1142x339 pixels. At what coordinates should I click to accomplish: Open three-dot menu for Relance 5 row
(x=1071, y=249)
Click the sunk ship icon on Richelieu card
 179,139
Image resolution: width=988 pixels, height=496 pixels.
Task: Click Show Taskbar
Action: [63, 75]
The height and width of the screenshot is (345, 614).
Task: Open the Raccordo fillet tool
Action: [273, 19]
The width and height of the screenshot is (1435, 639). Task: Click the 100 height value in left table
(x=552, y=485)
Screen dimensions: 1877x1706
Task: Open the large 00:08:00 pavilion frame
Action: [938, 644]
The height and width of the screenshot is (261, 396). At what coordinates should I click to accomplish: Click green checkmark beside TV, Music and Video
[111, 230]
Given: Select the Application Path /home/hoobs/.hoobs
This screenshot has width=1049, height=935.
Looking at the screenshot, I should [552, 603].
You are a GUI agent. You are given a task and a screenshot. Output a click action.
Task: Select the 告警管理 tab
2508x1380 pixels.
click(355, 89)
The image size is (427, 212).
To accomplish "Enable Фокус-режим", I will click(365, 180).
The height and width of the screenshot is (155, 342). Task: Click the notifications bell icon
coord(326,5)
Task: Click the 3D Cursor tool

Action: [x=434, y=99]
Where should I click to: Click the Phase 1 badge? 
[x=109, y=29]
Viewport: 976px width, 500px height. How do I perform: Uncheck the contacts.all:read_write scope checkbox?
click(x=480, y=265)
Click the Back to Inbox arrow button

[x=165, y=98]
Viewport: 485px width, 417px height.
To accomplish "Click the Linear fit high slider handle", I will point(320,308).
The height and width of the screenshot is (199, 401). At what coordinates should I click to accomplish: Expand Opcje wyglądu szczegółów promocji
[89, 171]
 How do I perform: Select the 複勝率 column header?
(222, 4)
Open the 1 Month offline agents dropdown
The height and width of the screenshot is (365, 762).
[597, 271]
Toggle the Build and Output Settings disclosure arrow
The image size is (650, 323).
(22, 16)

————

**THE EXERCISE**
Reproduce everything from the line containing "Viewport: 485px width, 417px height." down to the end of the material, keeping every line unchanged.

**SOLUTION FOR THIS TASK**
Viewport: 485px width, 417px height.
To accomplish "Click the Linear fit high slider handle", I will point(320,308).
The height and width of the screenshot is (199, 401). At what coordinates should I click to accomplish: Expand Opcje wyglądu szczegółów promocji
[89, 171]
 How do I perform: Select the 複勝率 column header?
(222, 4)
Open the 1 Month offline agents dropdown
The height and width of the screenshot is (365, 762).
[597, 271]
Toggle the Build and Output Settings disclosure arrow
The image size is (650, 323).
(22, 16)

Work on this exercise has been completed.